Even now I can see you lounging there in Lenoir or on Franklin or in some coffee shop, sitting down to read your newspaper before class, casually flipping through its pages with your snack or drink hanging loosely from your hand, not a care in the world. But you don’t even realize the luxury that you bathe in day after day.
It is a luxury that, ironically enough, can be found in your very cup on any date, at any time — it happens when water is frozen into solid form, most commonly a cube shape, though there is growing support for crushed shards.
Intellectuals refer to this phenomenon as “ice.”
Most people have heard of it, or at least make use of it on a regular basis by pressing their cups up against that shiny lever right in the middle of all those fountain drinks. Some go as far as to associate it with “coldness.”
But very few people I have met hold a true respect for ice. They take it for granted.
Some of you are probably snorting at my words right now; you think I must be making some ill-fated attempt at a joke, or more likely that I’m just flat out crazy. But if my travels in Europe have taught me a single thing thus far, it has been this: Ice, or cold drinks at all, are a privilege, a privilege that most Americans never acknowledge.
Repent now, for I have seen the error of my ways! I have dragged my tired body through Italy for almost 10 days now, dry-mouthed and lethargic, the curtain of my pampered American naivety drawn mercilessly from my eyes.
The first time I walked into a European restaurant, I opened the fridge and pulled out a bottle, and my world turned upside down — this Coke wasn’t cold!
I tried to think rationally.
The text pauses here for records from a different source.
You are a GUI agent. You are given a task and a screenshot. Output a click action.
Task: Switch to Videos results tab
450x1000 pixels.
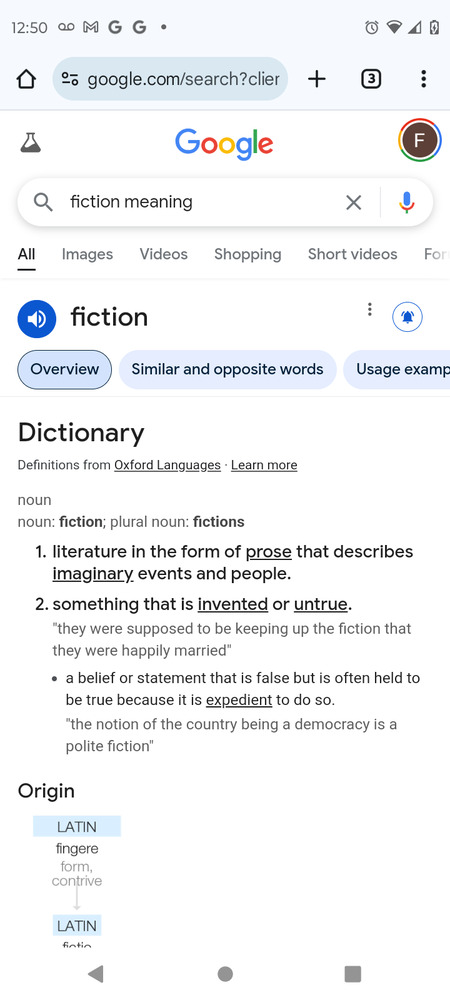point(164,254)
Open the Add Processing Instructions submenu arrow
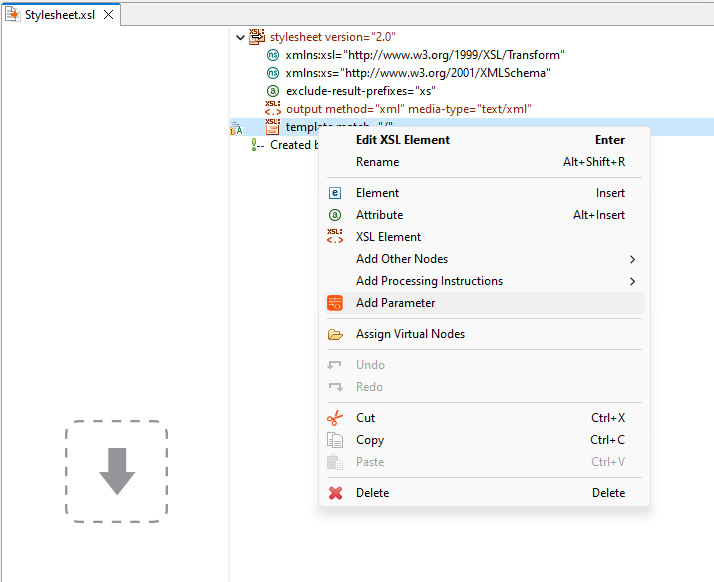 click(x=632, y=281)
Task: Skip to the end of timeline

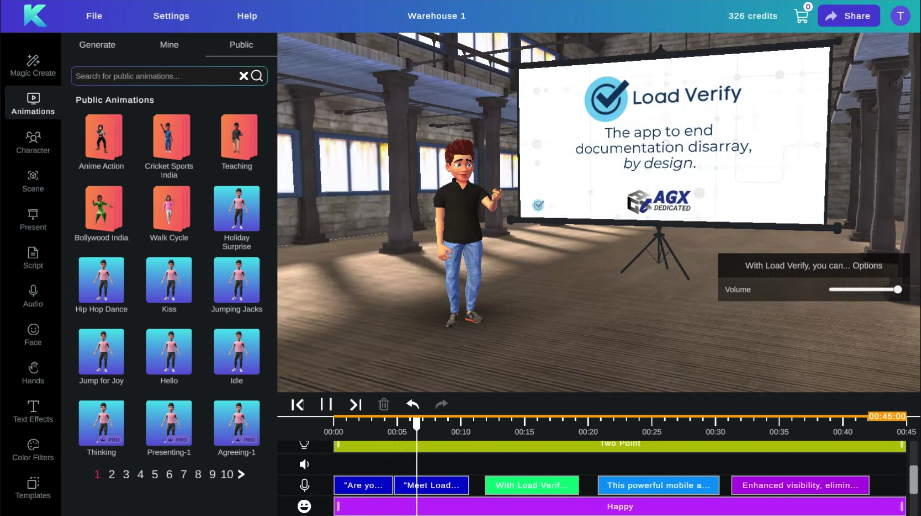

It must be a coincidence, I told myself. I had picked my bottle from the front. In the back the drinks must be colder!
So I slid that anomaly back into its place and reached further back, grasping another candidate and bringing it out into fresh air. But alas, this drink was just as lukewarm as the last one had been!
Unable to quite wrap my mind around what was happening and feeling quite dizzy from the heat, I clutched the counter and asked the bar for a glass of Coke. Surely, they couldn’t screw that up, their refrigerator must be broken. And then there is was — a glass filled to the brim with Coke, but no ice!
As it turns out, what happened to me on that day happens to countless traveling Americans, spoiled into delusions of grandeur, delusions of ice all around the world. News flash: Ice is hard to come by, and rarely even mentioned, in Europe.
Even now, my insides quake for a nice, ice-rich soda. But the pain is hollow, because I know that such dreams are far away.
For those out there who do not heed my words, the message I carry is bitter: If you do not honor that ice while you have it, you will only miss it all the more when there is none to spare.
I now wince into an unforgiving sun, hoping beyond hope that my message falls upon attentive ears. The next time you order an ice-cold drink, take a moment to appreciate the luxuries we have here in the United States that are unavailable around much of the world.
And, what’s more, take a moment to think of those who cannot afford the other luxuries that you indulge in every single day.